I haven’t told Max yet how I need to be home right after. I figure he knows, and I’ll feel like a baby having to tell him. But there’s no way I can stay out all night. Even if I didn’t have tests. My average has taken a dive in both those classes. I need A’s or I’m going to suffer a big slide.
I turn on my computer and search “prom dresses that make you look cool,” but even before I get the word “cool” typed in, “skinny” and “thinner” come up, cool not even being a pre-searched option. I sigh, and search by color, instead, but everything seems too frilly and ridiculous, or too slutty, which would make Aubrey and everyone else happy.
I shut the computer, and walk to the habitat. The Jezebel whose wing I fixed lies motionless in the corner.
No matter how hard you try, there’s no saving anything in the end.
My chest squeezes at the thought. And at the one that follows: The rest are going to be dead soon, too.
I pluck her out, and rest her in my palm, touching her where the splint I made so many weeks ago is embedded in her wing, then wrap her gently in a tissue and head out back to bury her in the garden.
* * *
When I come inside, Nana and Mom have arrived home, their hands full of shopping bags. Macy’s. West Elm. L’Occitane. I wish I had known they were going to the mall.

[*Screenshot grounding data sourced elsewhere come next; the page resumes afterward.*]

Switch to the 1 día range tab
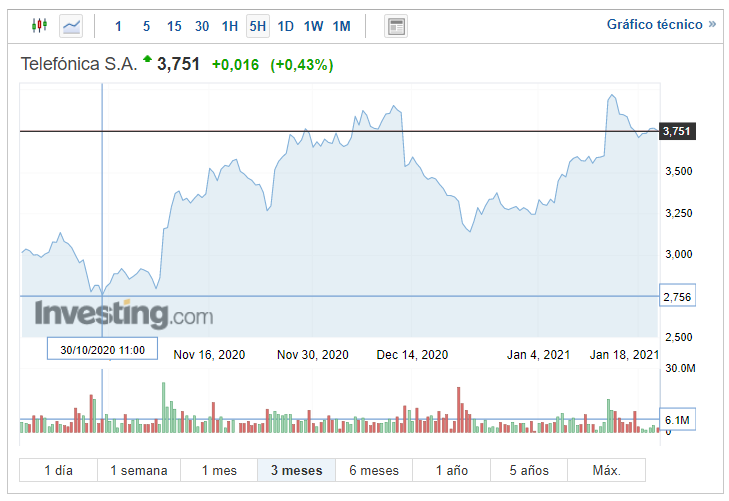 pos(58,470)

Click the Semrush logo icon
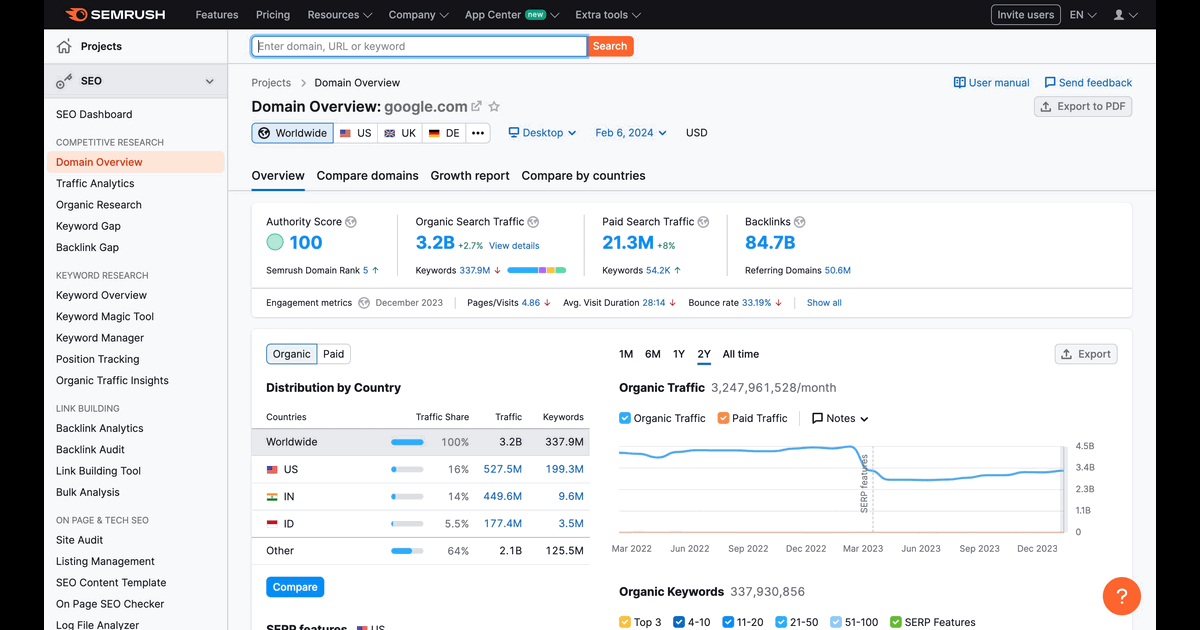click(x=75, y=15)
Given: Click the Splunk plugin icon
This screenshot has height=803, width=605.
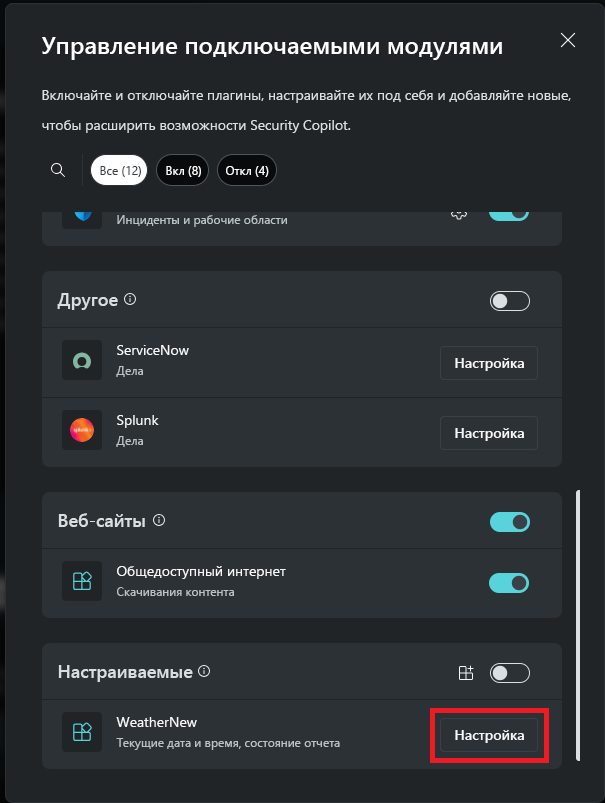Looking at the screenshot, I should (x=81, y=431).
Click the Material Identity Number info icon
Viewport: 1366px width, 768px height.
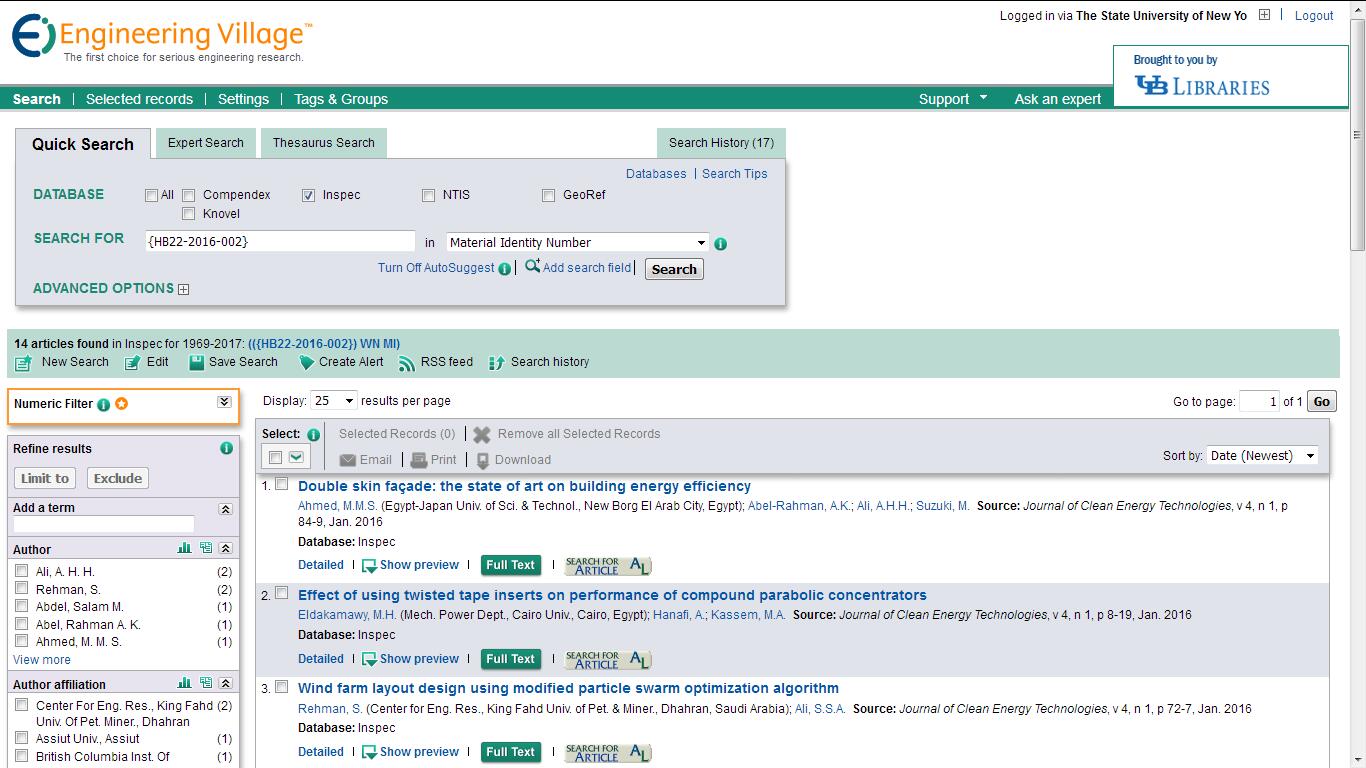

“Jean Louise!” Nana drops her bags on the table, and throws her arms around me. “Your mother and I have gone on a bit of a spree. We got some pretty things for you, too, of course. Now, if I could only figure out which bags.”
She walks back to the table, rummages through some of the bigger bags, producing a small paper bag from a store I like called Trinkets.
“Probably too much bling for you, I’m guessing. That’s what they call it, right? Bling?”
I nod, suddenly overwhelmed with guilt, for stealing, for plotting to leave with my boyfriend, for everything. It would break Nana’s heart. She may not ever know about the money, but she’ll be crushed if she finds out I’ve lied, that I’ve gotten on a motorcycle and headed off to California.
Then again, isn’t she always going on about Kerouac? He was more than twice her age when she kissed him. But that was only a kiss. She didn’t flee cross-country on his motorcycle.
“You only live once, right?” she’s saying. “You’ll see why I couldn’t resist.”
Mom is quiet, busying herself at the sink with a glass of water, and the arrangement of various pills. She counts, tapping her finger, loses count, and starts over again.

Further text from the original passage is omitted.